Unnamed: 0.1,Unnamed: 0,reward_id,application_id,campaign_id
0,2014-07-26 00:00:02.995009,53d2ef83-0008-50fd-80b6-022bd353332d,0,0
1,2014-07-26 00:00:03.114537,53d2ef83-1860-7515-2f58-bc73db3b6ce8,1,1
2,2014-07-26 00:00:03.738329,53d2ef83-dc59-4efc-8e6d-1840b994e96d,0,2
3,2014-07-26 00:00:04.333408,53d2ef84-ef12-f2f9-799f-d549f4acf691,1,0
4,2014-07-26 00:00:05.023120,53d2ef85-a900-e839-b0e5-4d07d619fa58,0,0


### Conversion

#### Outer join two tables by application id, campaign id, and reward id

In [8]:
df = offers.merge(engagement, how = 'outer', on = ['application_id', 'campaign_id', 'reward_id'])
df.head()

Unnamed: 0,Unnamed: 0_x,reward_id,application_id,campaign_id,Unnamed: 0_y,revenue
0,2014-07-26 00:00:02.995009,53d2ef83-0008-50fd-80b6-022bd353332d,0,0,,
1,2014-07-26 00:00:03.114537,53d2ef83-1860-7515-2f58-bc73db3b6ce8,1,1,,
2,2014-07-26 00:00:03.738329,53d2ef83-dc59-4efc-8e6d-1840b994e96d,0,2,,
3,2014-07-26 00:00:04.333408,53d2ef84-ef12-f2f9-799f-d549f4acf691,1,0,,
4,2014-07-26 00:00:05.023120,53d2ef85-a900-e839-b0e5-4d07d619fa58,0,0,,


In [9]:
df = df[['reward_id', 'application_id', 'campaign_id', 'revenue']]

In [10]:
# number of impression - total count
imp_count = df.groupby(['application_id', 'campaign_id'])['reward_id'].count()

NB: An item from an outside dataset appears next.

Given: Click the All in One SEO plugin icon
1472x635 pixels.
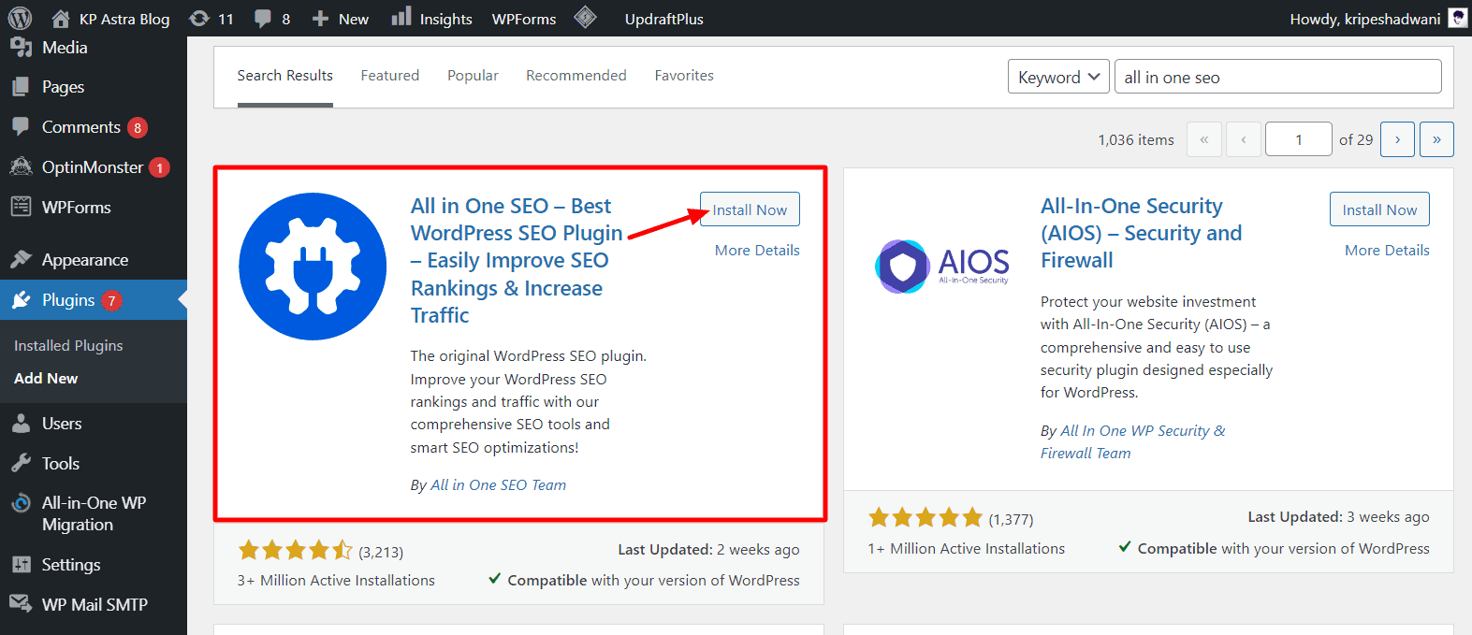Looking at the screenshot, I should (x=313, y=267).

# number of clicks - revenue is not null
click_count = df[df['revenue'].notnull()].groupby(['application_id', 'campaign_id'])['reward_id'].count()

In [11]:
# change to percentage
conversion_rate_serie = (click_count/imp_count) * 100

In [12]:
conversion_rate_serie = conversion_rate_serie.fillna(0)

In [14]:
conversion_df = conversion_rate_serie.to_frame()

#### Conversion rate table

In [15]:
conversion_df.head()

Unnamed: 0_level_0,Unnamed: 1_level_0,reward_id
application_id,campaign_id,Unnamed: 2_level_1
0,0,1.532567
0,2,0.37037
0,4,5.514706
0,5,2.424242
0,7,0.471945


### CPM

Since I have defined the cost to be 100, the cost will 100

In [16]:
#CPM

CPM_serie = (100 * 1000)/imp_count;

In [17]:
CPM_df = CPM_serie.to_frame()

In [18]:
CPM_df.head()

Unnamed: 0_level_0,Unnamed: 1_level_0,reward_id
application_id,campaign_id,Unnamed: 2_level_1
0,0,383.141762
0,2,370.37037
0,4,18.382353
0,5,606.060606
0,7,52.438385


## Task 2 - Analysis

After calculated the conversion rate and CPM above, look the who are the top 10 performancers. We can then build graphs to visualize the differences.